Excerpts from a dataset
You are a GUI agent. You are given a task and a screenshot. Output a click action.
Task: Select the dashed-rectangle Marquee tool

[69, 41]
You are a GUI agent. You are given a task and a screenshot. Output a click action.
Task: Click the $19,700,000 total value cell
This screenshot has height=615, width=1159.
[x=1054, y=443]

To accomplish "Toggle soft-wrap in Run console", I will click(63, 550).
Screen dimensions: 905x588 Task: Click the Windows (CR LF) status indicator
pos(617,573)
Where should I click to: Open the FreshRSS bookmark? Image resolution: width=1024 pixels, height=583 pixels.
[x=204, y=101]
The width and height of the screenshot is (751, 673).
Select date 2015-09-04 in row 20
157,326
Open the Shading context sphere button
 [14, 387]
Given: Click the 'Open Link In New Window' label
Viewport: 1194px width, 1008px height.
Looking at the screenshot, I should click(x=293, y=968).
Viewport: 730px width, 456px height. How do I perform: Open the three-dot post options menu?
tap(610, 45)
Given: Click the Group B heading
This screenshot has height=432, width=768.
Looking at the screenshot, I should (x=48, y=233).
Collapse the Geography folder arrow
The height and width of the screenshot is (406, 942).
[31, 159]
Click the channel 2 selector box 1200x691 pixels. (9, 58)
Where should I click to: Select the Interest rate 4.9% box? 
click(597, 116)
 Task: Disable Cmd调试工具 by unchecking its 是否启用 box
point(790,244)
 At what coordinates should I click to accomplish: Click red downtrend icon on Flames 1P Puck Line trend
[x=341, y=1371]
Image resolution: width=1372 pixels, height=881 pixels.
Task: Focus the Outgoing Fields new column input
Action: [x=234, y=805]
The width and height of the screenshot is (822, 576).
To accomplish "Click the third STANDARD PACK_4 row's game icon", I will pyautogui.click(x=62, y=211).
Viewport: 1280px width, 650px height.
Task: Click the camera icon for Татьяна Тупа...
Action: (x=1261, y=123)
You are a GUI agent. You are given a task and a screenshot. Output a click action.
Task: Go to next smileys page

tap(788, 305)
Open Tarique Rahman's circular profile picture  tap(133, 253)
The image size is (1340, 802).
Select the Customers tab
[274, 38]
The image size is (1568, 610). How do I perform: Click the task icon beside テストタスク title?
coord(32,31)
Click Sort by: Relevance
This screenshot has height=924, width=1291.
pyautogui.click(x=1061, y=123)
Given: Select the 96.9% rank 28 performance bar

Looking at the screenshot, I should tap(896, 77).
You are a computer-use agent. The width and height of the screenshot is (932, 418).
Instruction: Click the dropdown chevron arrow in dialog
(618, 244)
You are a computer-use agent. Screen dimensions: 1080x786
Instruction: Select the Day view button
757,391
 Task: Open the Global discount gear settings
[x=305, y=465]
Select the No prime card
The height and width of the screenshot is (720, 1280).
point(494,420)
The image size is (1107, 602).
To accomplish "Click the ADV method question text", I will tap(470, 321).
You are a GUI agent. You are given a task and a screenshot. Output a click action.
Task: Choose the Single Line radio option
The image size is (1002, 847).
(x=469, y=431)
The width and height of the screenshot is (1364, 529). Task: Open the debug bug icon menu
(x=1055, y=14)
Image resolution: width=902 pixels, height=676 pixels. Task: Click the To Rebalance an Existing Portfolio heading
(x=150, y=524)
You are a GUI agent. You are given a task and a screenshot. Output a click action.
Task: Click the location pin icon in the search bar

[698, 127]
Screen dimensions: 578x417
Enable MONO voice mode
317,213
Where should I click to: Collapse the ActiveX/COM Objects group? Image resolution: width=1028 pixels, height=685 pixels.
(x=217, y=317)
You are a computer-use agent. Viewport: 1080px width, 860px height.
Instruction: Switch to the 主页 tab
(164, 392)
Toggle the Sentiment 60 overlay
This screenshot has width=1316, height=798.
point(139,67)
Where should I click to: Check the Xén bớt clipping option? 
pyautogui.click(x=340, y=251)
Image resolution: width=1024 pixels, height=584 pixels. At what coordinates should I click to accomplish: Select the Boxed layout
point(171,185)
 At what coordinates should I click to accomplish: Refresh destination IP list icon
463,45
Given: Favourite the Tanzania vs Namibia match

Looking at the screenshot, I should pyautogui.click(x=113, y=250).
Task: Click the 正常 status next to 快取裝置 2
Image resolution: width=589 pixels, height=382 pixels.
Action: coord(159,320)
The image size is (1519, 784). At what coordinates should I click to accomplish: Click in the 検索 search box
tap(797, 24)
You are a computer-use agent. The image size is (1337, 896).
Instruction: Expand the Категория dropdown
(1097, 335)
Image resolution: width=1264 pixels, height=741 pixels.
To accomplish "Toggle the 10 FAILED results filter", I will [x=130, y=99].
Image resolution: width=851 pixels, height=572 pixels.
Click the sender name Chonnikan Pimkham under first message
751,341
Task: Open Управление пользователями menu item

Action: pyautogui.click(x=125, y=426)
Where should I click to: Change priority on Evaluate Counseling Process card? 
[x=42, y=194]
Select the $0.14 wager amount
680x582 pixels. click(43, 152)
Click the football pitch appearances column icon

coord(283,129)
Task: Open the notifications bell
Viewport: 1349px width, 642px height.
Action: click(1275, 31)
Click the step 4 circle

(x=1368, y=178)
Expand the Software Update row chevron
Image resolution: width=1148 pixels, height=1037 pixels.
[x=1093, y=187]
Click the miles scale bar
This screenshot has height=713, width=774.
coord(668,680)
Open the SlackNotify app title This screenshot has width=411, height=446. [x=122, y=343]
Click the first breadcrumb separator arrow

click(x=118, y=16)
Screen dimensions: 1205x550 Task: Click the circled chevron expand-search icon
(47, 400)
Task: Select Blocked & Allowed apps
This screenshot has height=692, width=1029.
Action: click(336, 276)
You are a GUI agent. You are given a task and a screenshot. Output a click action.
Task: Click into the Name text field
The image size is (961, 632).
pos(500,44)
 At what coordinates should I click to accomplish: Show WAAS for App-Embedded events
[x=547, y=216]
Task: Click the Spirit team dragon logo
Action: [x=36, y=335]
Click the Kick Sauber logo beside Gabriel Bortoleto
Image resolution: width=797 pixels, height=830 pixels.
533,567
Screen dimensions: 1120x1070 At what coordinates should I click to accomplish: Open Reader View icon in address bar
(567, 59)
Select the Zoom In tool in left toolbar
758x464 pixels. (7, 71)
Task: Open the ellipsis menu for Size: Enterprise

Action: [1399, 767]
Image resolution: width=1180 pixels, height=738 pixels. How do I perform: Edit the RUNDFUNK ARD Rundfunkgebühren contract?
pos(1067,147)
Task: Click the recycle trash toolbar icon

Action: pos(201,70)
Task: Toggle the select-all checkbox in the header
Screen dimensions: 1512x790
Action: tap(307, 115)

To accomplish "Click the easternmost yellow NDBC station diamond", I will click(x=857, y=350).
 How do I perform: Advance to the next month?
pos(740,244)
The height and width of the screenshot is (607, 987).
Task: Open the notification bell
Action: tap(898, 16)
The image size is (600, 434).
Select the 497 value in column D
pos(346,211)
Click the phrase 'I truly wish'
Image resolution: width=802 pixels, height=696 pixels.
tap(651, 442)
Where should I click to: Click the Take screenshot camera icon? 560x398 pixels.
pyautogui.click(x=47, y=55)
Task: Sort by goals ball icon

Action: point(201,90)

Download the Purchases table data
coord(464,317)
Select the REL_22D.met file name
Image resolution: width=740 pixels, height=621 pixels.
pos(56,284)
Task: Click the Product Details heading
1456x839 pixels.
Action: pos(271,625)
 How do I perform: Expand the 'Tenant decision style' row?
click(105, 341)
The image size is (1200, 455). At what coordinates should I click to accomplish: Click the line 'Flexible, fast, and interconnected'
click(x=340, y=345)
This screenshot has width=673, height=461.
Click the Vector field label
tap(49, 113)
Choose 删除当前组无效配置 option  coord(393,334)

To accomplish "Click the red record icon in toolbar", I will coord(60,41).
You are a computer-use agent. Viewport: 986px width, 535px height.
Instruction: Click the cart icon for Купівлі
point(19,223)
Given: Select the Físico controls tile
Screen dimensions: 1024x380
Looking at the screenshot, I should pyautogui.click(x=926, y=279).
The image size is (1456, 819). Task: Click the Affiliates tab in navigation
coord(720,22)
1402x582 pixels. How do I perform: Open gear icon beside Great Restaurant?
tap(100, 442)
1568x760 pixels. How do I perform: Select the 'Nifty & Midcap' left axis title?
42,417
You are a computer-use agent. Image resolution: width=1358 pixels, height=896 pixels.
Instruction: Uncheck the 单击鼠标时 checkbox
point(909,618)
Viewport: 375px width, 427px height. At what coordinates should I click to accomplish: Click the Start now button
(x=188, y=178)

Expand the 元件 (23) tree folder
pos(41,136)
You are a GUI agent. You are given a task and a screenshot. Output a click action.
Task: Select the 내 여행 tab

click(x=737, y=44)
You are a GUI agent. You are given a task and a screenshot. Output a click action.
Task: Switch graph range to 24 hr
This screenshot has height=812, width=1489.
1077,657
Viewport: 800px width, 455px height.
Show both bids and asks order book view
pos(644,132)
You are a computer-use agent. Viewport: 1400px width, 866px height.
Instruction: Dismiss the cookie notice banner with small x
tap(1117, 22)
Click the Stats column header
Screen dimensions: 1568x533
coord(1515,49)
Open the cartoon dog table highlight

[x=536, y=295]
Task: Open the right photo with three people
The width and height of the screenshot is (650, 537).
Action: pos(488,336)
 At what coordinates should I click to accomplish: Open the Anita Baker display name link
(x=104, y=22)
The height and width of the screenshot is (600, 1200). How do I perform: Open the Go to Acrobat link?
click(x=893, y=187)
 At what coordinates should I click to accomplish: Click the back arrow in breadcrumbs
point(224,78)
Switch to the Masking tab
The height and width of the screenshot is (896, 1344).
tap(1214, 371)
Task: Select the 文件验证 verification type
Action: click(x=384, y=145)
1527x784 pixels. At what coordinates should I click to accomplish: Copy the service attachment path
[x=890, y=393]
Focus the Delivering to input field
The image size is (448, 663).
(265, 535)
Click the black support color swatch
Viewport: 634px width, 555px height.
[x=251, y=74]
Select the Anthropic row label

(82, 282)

**ABOUT THIS EXERCISE:** In the entries above, one line contains "This screenshot has height=432, width=768." and another contains "Click Sort by: Relevance". Reproduce exactly those two lines and the lines between them, nothing else.

**ANSWER SECTION:**
This screenshot has height=432, width=768.
Looking at the screenshot, I should (x=48, y=233).
Collapse the Geography folder arrow
The height and width of the screenshot is (406, 942).
[31, 159]
Click the channel 2 selector box 1200x691 pixels. (9, 58)
Where should I click to: Select the Interest rate 4.9% box? 
click(597, 116)
 Task: Disable Cmd调试工具 by unchecking its 是否启用 box
point(790,244)
 At what coordinates should I click to accomplish: Click red downtrend icon on Flames 1P Puck Line trend
[x=341, y=1371]
Image resolution: width=1372 pixels, height=881 pixels.
Task: Focus the Outgoing Fields new column input
Action: [x=234, y=805]
The width and height of the screenshot is (822, 576).
To accomplish "Click the third STANDARD PACK_4 row's game icon", I will pyautogui.click(x=62, y=211).
Viewport: 1280px width, 650px height.
Task: Click the camera icon for Татьяна Тупа...
Action: (x=1261, y=123)
You are a GUI agent. You are given a task and a screenshot. Output a click action.
Task: Go to next smileys page

tap(788, 305)
Open Tarique Rahman's circular profile picture  tap(133, 253)
The image size is (1340, 802).
Select the Customers tab
[274, 38]
The image size is (1568, 610). How do I perform: Click the task icon beside テストタスク title?
coord(32,31)
Click Sort by: Relevance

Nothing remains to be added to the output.